Also, trying to explain baseball to those guys was hilarious: "This guy who is running between the two bases, how does he save his ass?"
 
2012-06-04 08:48:31 AM

sycraft: You have to agree that cash and card are the same price. I've never seen a processor that doesn't do that, as I think Visa and Mastercard make them do it.


Around these parts, there are truck stops along the interstate that advertise completely different prices for diesel cash or credit, usually about a 4 or 5 cent discount for cash, and those signs have been up for as long as I can remember (well over a decade).

It isn't hidden, it's on a huge sign above the place, visible from the interstate, at every location of that chain I've seen. It's only for diesel fuel purchases though.
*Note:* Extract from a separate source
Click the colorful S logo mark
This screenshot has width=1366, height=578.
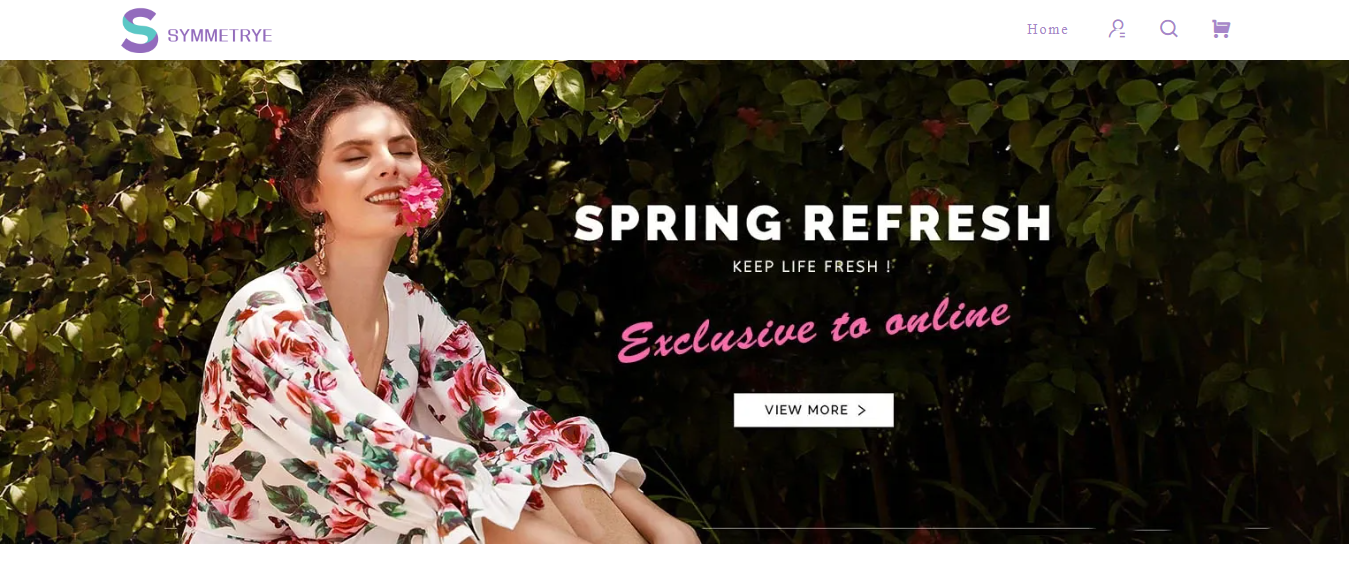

I have trouble believing that's such a direct violation of their merchant agreement when they are so institutionalized. Not a single traveler has reported them, out of the hundreds of thousands or millions to have passed by over the years? Nobody working for a payment processor or Visa or Mastercard has ever driven by on the interstate and gone "WTF"?
 
2012-06-04 08:50:58 AM

Andromeda: 2) No one believes that you can't just walk out onto the street with an alcoholic beverage. Or the fact that in many states we have Blue Laws, but no issues with drive-thru liquor stores.


Like many things in America, that varies greatly state by state.
 
2012-06-04 09:00:53 AM

sycraft: Debeo Summa Credo: Not allowed? Then why does the gas station near my house charge a dime more for credit card purchases per gallon than cash?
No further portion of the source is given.